There is significant controversy (and consternation) over the identities of most of the Voynich plants. The illustrator was reasonably good on details, but short on artistic skills. That’s not to say the drawings are bad—they are better than many of the herbal-style drawings of the time—but they don’t yield their secrets easily, even after centuries of study.
One plant that has escaped most of the controversy is the flower on Folio 9v. I haven’t searched the Web extensively for plant IDs for this page, but the few that I’ve seen all state that this is probably Viola tricolor. I readily agree that it looks like a viola and V. tricolor, a common wildflower, should certainly be considered, but I don’t think we can assume it’s V. tricolor without considering other possibilities.

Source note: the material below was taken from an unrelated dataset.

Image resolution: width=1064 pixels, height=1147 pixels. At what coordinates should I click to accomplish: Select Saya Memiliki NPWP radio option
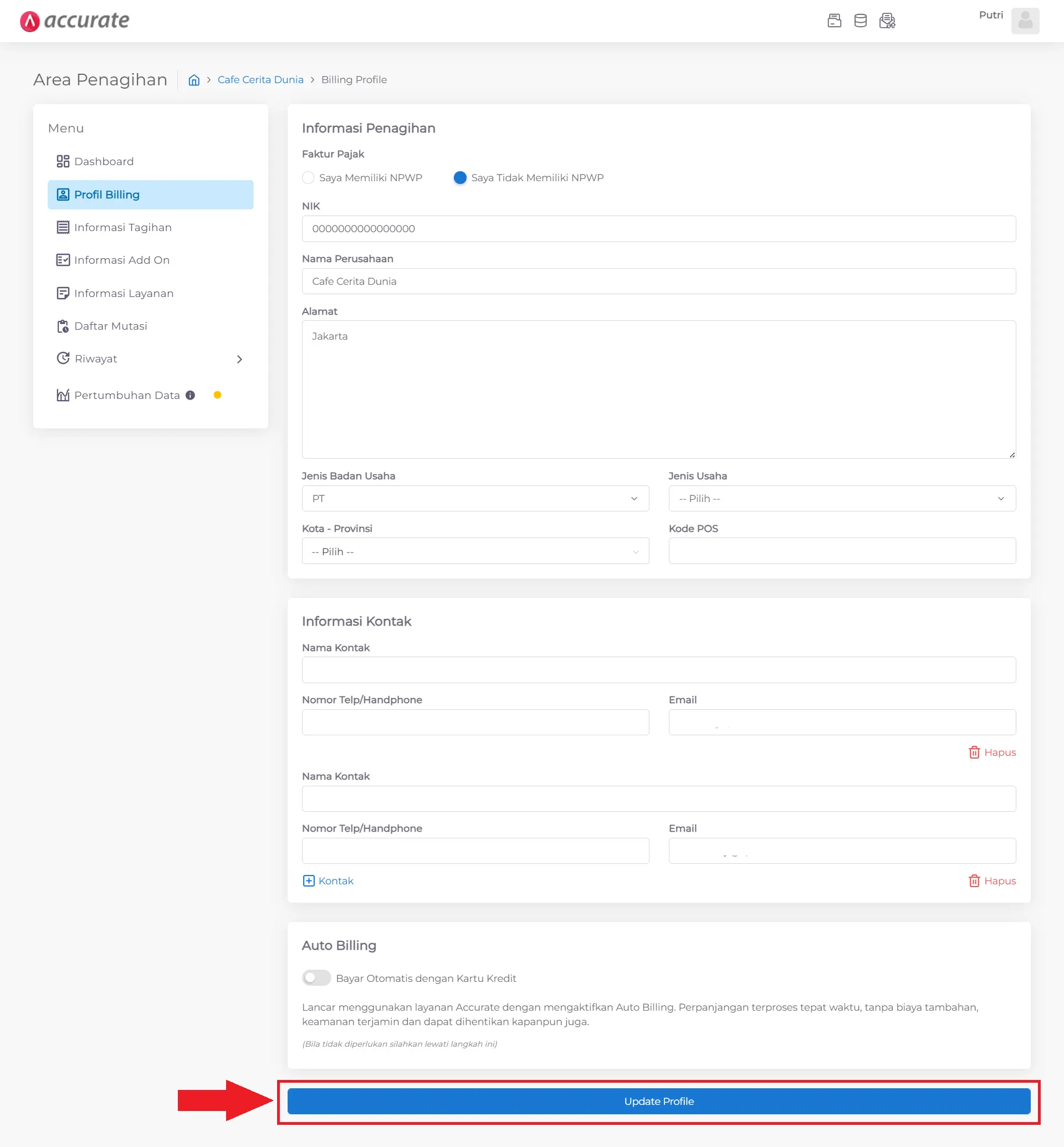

There is a field pansy called Viola arvensis that matches Plant 9v quite well. It is broadly distributed in Europe and North America and has leaves similar to Plant 9v. Many violas have rounded or heart-shaped leaves that don’t match the VM drawing at all, but V. arvensis has a mix of lanceolate and spidery palmate leaves very much like Plant 9v. V. arvensis is often white and yellow or light blue and yellow, but some variations lean toward violet-blue with yellow. Like Plant 9v, V. arvensis branches lightly and has leaves alternating up the stem at some distance—an important detail since many violas have basal whorls and tend not to branch.
Despite its promising characteristics, Plant 9v probably isn’t V. arvensis. In real life it tends to be a bit squatter than this botanical drawing, which is stretched out to show details, and it is more often white than blue. But the key difference is the shape of the flowers. The shape and proportion of the petals varies from one species of viola to the next and V. arvensis flowers have a double pair at the top and a broader tongue-shaped petal at the bottom. Plant 9v, in contrast, has three at the top, rather than four.
The Corsican violet (V. corsica) and Viola dubyana both have many characteristics in common with V. arvensis and their colors range from violet-blue to a light purple. Due to the color, both these species match 9v a little more closely than V. arvensis but, once again, the shape of the flowers is wrong.
But wait a moment.. there’s a mystery in the making. Viola tricolor doesn’t match either, even through the leaf shapes, the spacing of the leaves, the roots, and the color are a good match. As with the previous flowers, there are two pairs of petals above and a broader one below. Even an extensive search of other viola species fails to turn up an example that matches all the characteristics of the VM plant—the leaf shapes, growth habit and flower shape/colors.
Sorting out the anomaly. Could it be that the flowers on Plant 9v were drawn upside-down? If they are reversed, they would be a good match for any of the above species. This little detail, which I haven’t seen mentioned anywhere else on the Web, surprised me until I thought about it for a few moments. I’d love to believe there is some mystery message in the orientation of the flowers but…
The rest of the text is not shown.